North Korea has fired two suspected short-range ballistic missiles into the sea in its fourth weapons test this month, South Korea’s military said, as Pyongyang continues a wave of missile launches that have triggered condemnation at the United Nations.
South Korea’s Joint Chiefs of Staff said on Monday that the North likely fired two ballistic missiles from the Sunan airport in the capital, and that they travelled 380km (236 miles) to a maximum altitude of 42km (26 miles)
Japan’s government also reported the launch and condemned the tests as a threat to the region’s peace and security.
Nobuo Kishi, the Japanese defence minister, said the missiles appeared to have landed in the ocean near North Korea’s east coast.
“It is self-evident that the aim of North Korea’s frequent missile launches is to improve their missile technology,” he told reporters.
“The repeated launching of North Korea’s ballistic missiles is a grave problem for the international community, including Japan,” Kishi added.

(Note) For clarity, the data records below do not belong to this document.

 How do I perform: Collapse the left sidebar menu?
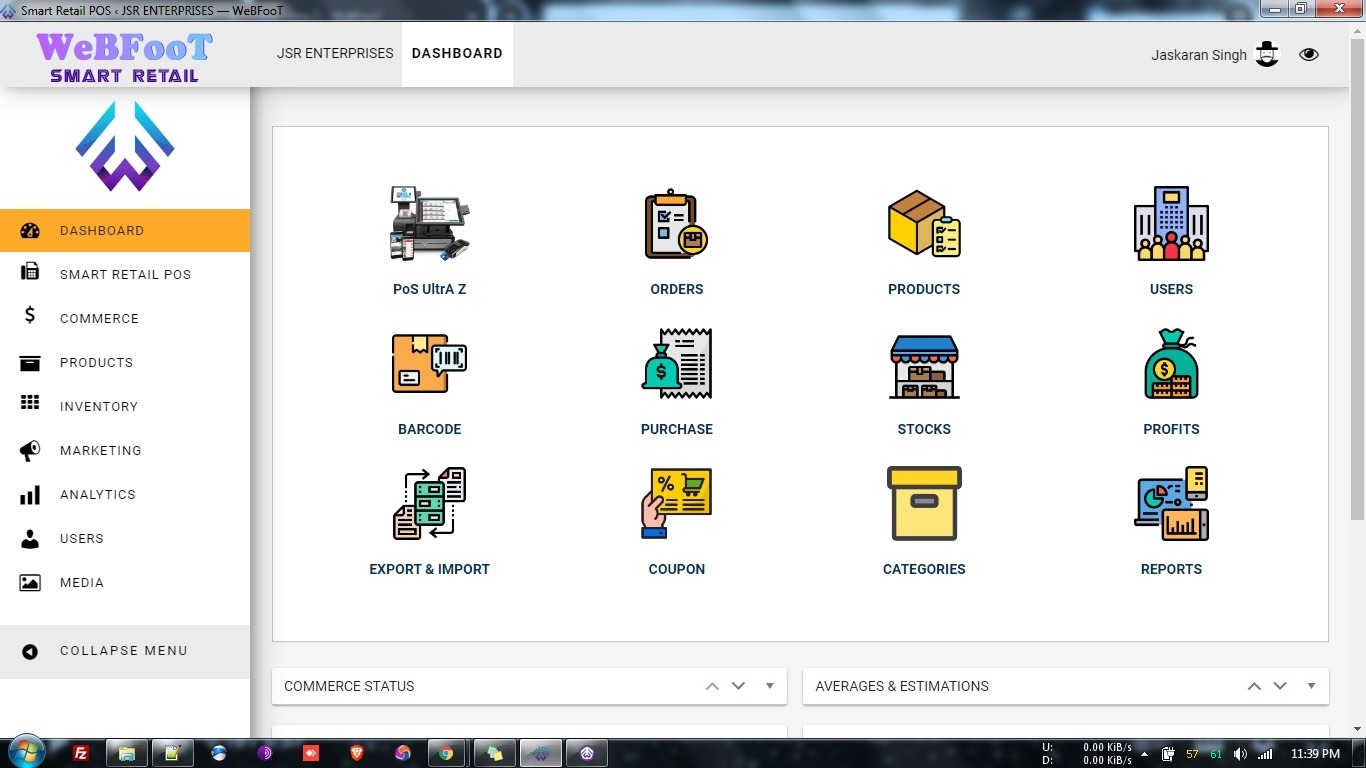point(124,651)
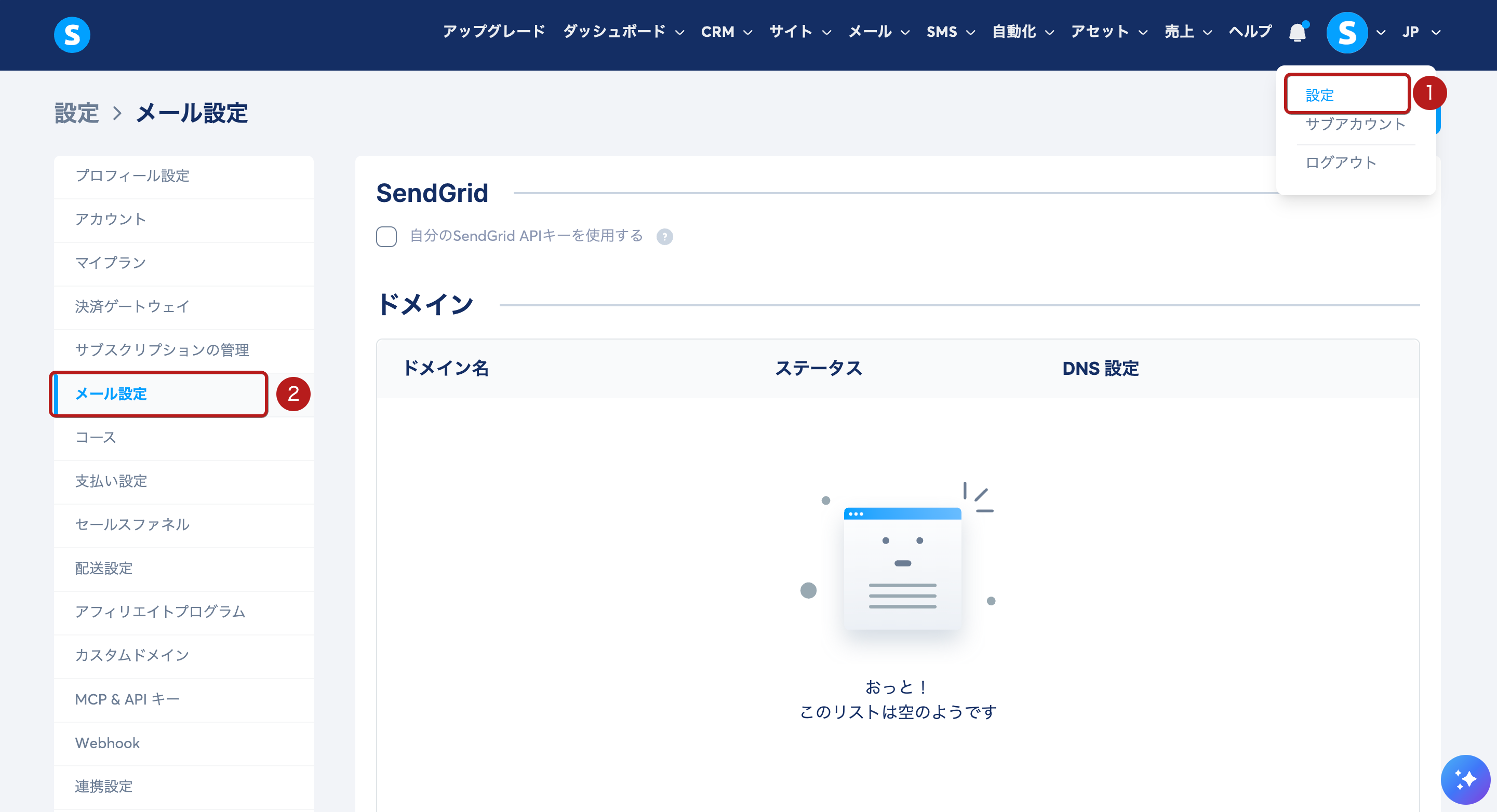
Task: Go to カスタムドメイン settings
Action: point(132,655)
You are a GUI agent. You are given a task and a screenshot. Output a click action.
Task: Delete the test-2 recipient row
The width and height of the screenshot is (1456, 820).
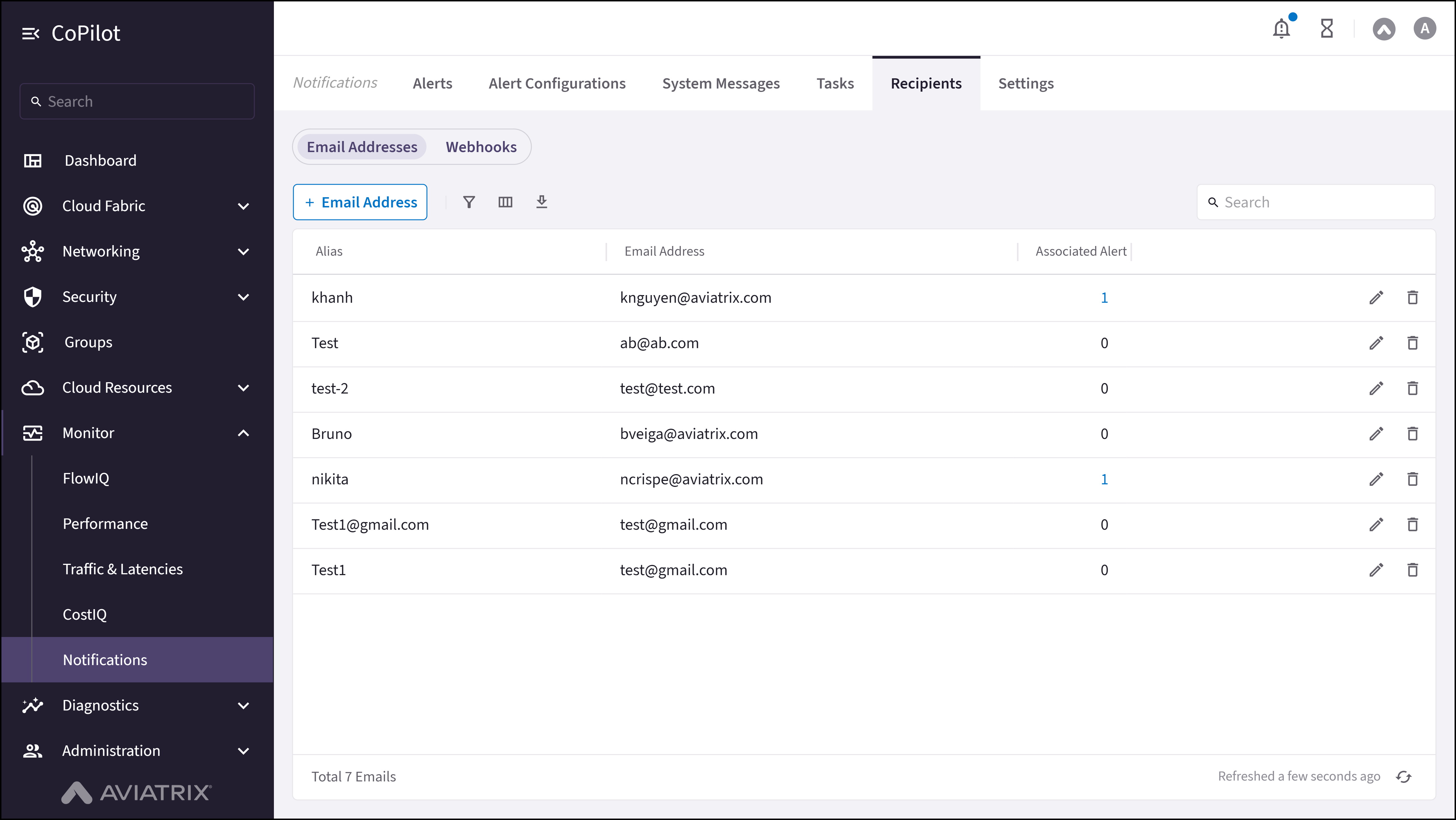point(1413,389)
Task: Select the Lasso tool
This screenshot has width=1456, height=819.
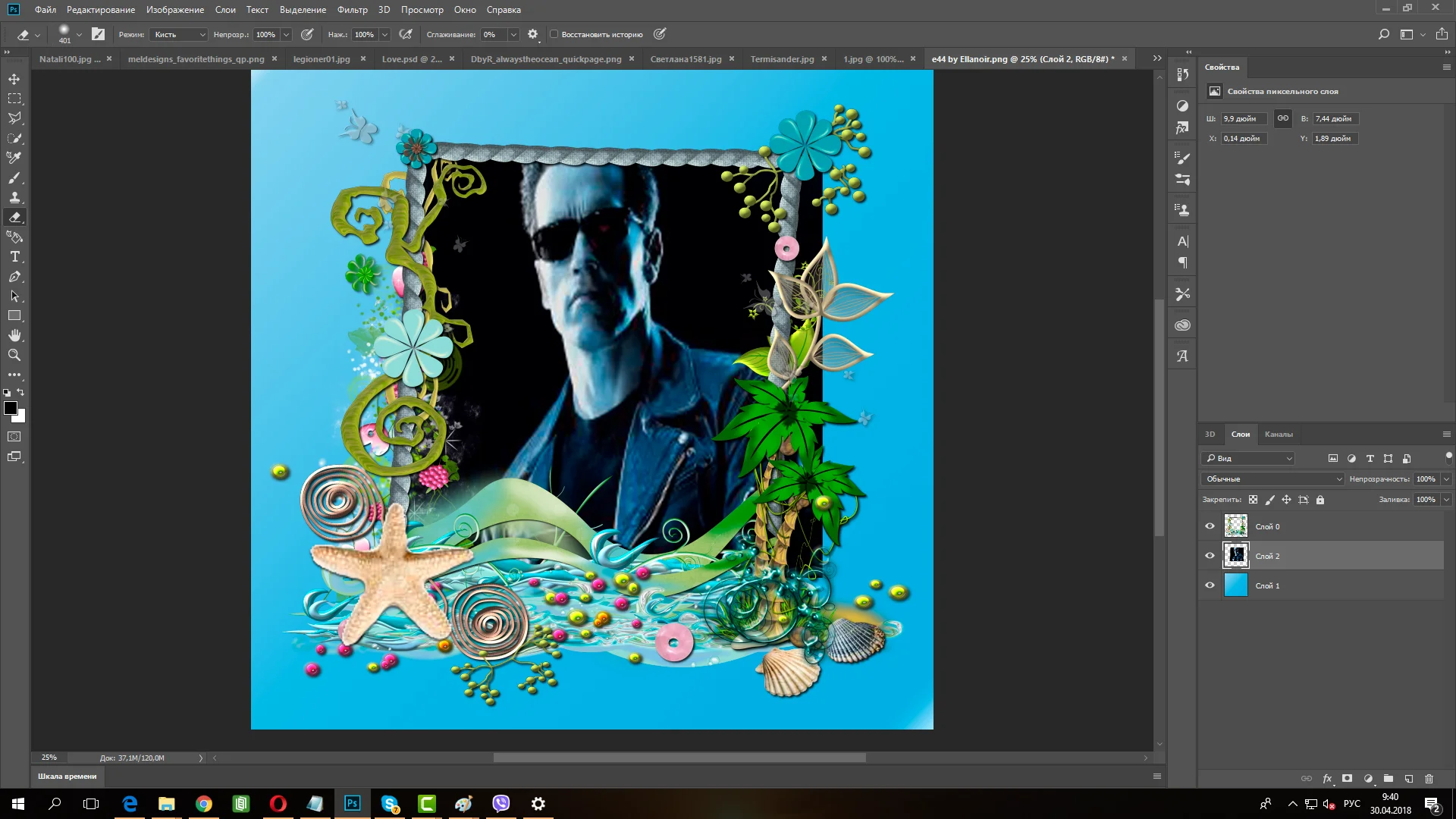Action: pyautogui.click(x=14, y=118)
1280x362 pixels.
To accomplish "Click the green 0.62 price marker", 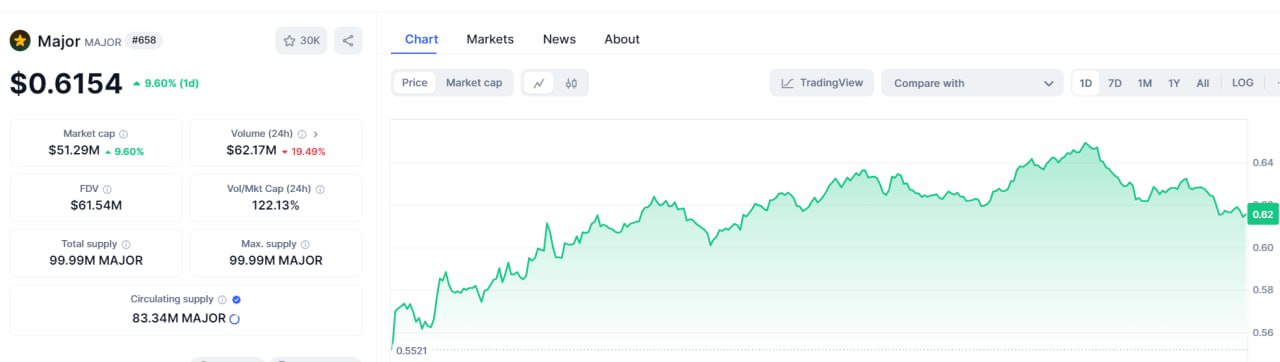I will 1263,214.
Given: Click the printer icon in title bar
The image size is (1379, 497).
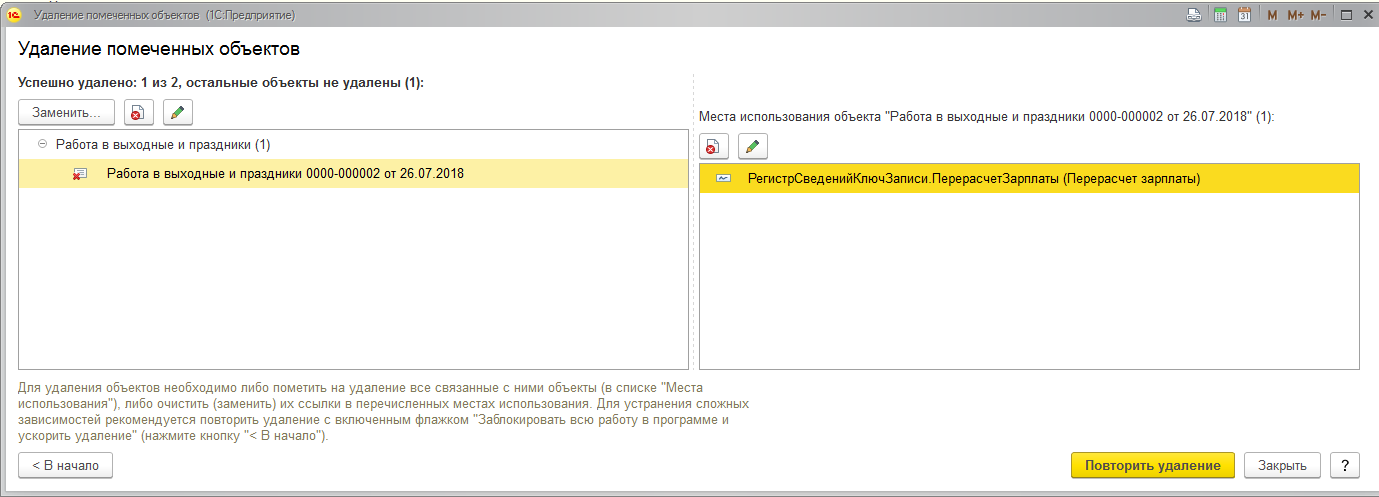Looking at the screenshot, I should tap(1193, 15).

The United States military’s Indo-Pacific Command said it assessed that the launch did not pose an immediate threat to the US or its allies, but “these missile launches highlight the destabilising impact of (North Korea’s) illicit weapons programme”.
North Korea has carried out a series of launches since the start of the year, announcing last week the successful test of a hypersonic weapon observed by leader Kim Jong Un.
On Friday, it also fired two missiles from a train.
Nuclear-armed Pyongyang is banned from testing ballistic weapons by the UN, and denuclearisation talks have been stalled since 2019 when a summit between Kim and former US President Donald Trump collapsed over North Korean demands for sanctions relief.
The North Korean foreign ministry on Friday chastised the US for imposing new sanctions in response to the tests, accusing Washington of a “confrontational approach”.
The US is also urging the UN to take firmer action against North Korea over the latest tests.
Some experts say Kim is returning to his old technique of using weapons launches and threats to extract concessions from the US in any future engagements.
“They [North Korea] are very clearly developing a missile force and Kim Jong Un wants to test them and there’s no reason not to any more because there’s not much going on in the negotiation front,” said Robert Kelly, professor of political science and diplomacy at Pusan National University in South Korea.
“The regime in North Korea has always put its security, its own protection, ahead of the interests and welfare of its own population,” Kelly told Al Jazeera.
“North Korean elites have said for many years, going back decades, that they were interested in getting the economy off the ground, operating more functionally, and being less corrupt. But that has never really come through… North Korea has been dependent on food aid now at least since the 1990s, arguably going back further than that. Kim could change that. But it really would require a major redirection of state resources away from the military, some kind of effort to get the sanctions rolled back, and boost North Korea’s internal self-sufficiency. And the regime hasn’t done that.”
The latest launches came as North Korea, more isolated than ever under self-imposed border closings aimed at keeping COVID-19 out, appeared to be preparing to open at least some trade across its land border with China.
Chinese brokers told Reuters news agency they expect the resumption of regular trade with North Korea as soon as Monday after a North Korean train pulled into a Chinese border town on Sunday in the first such crossing since anti-coronavirus border lockdowns began in 2020.
“This timing suggests Beijing is more than complicit with Pyongyang’s provocations; China is supporting North Korea economically and coordinating with it militarily,” said Leif-Eric Easley, a professor of international studies at Ewha University in Seoul told the BBC.
Last week, China criticised the new US sanctions, but also called on all sides to act prudently and engage in dialogue to reduce tensions.
Beijing says it enforces existing international sanctions but has joined with Russia to urge the UN Security Council to ease the measures on North Korea.